News and Events Involving Environmental Law, Published by Chicago Environmental Attorney Dave Scriven-Young
of Peckar & Abramson, P.C. -- (312) 881-6309

Illinois Pollution Control Board Orders Residential Developer to Pay $45,000 Penalty for Clean Water Act Violations

The Illinois Pollution Control Board recently granted the State’s uncontested motion for summary judgment in People v. Moline Place Development, LLC, Case No.
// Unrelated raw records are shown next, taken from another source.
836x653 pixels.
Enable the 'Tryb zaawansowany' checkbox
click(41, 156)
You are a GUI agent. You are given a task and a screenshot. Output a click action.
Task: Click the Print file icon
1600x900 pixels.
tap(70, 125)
PCB 07-53, which concerned a

residential housing area called One Moline Place, located at 6th Street and 11th Avenue in Moline, Rock Island County, Illinois.
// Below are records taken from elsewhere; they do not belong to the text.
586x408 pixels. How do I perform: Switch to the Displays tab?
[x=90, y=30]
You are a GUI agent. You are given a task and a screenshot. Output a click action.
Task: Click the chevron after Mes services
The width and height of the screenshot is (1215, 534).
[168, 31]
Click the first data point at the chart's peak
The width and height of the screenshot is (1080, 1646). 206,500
The State alleged that the defendant, which was developing a residential community, terminated coverage of a Clean Water Act permit for its stormwater discharges associated with construction site activities.  However, the defendant terminated coverage too early–before all disturbed soils had been finally stabilized, and before all stormwater discharges had been eliminated.
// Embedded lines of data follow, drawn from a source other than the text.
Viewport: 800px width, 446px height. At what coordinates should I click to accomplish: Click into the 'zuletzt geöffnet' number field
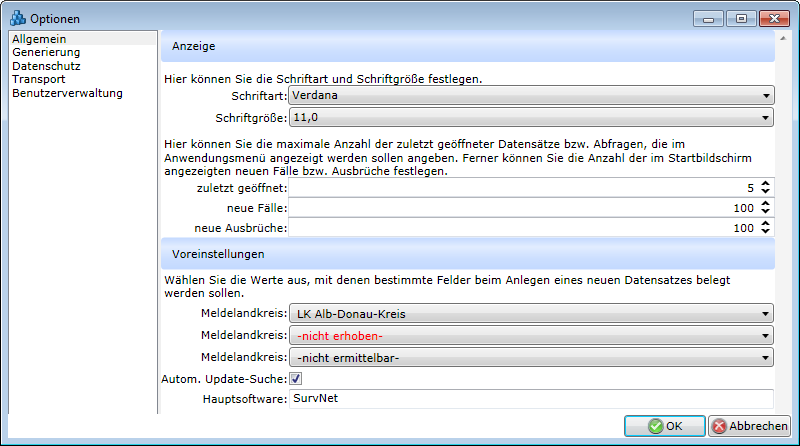click(520, 187)
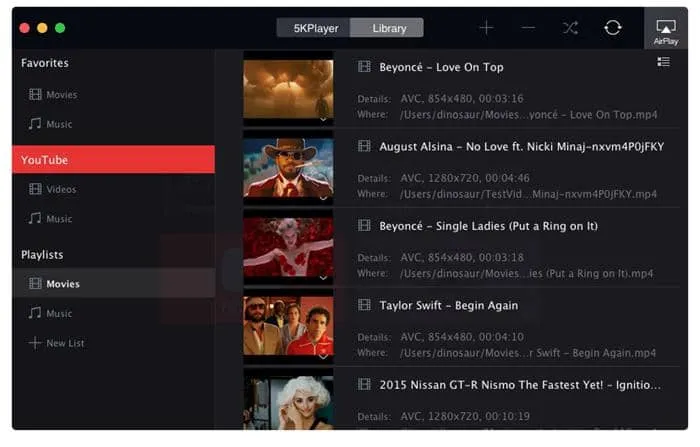Expand chevron below August Alsina thumbnail
The image size is (700, 447).
pos(323,198)
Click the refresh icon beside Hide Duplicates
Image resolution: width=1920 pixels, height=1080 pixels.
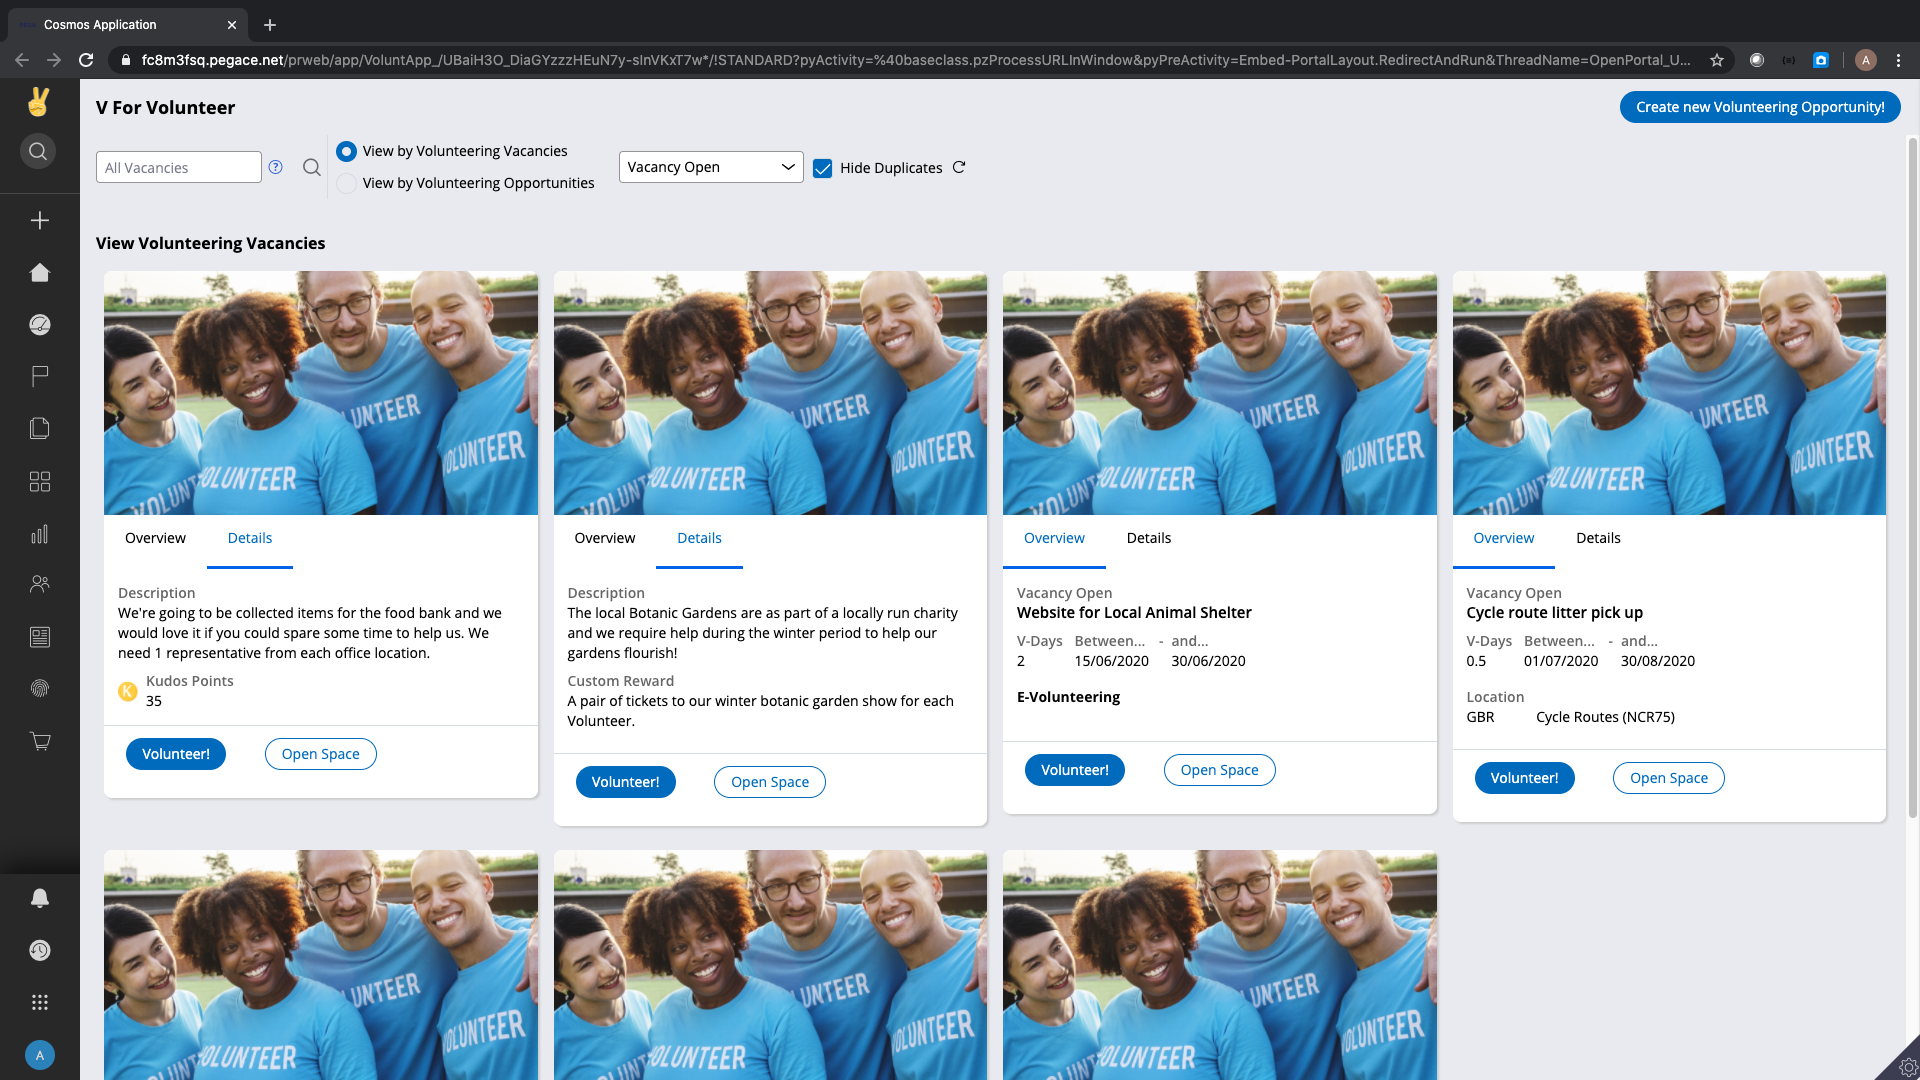pyautogui.click(x=959, y=167)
The State alleged that the defendant caused, allowed or threatened to cause water pollution by failing to provide adequate storm water pollution controls; failed to obtain coverage under the general National Pollutant Discharge Elimination System (“NPDES”) storm water permit prior to commencing construction site activities; failed to prepare and implement an adequate Storm Water Pollution Prevention Plan (“SWPPP”); and submitted a Notice of Termination of permit coverage prior to final stabilization being achieved at the site.

After granting summary judgment, the Pollution Control Board held that the defendant must pay a $45,000 civil penalty.  The Board also ordered that the defendant “must properly implement the SWPPP in its NPDES permit, and comply with all other requirements of that permit.  When final site stabilization has been accomplished and all storm water discharges from construction activities have been eliminated, [defendant] must promptly submit a Notice of Termination to IEPA.”  The Board also ordered that the defendant “must cease and desist from further violations of the [Illinois Environmental Protection] Act and the Board’s regulations.”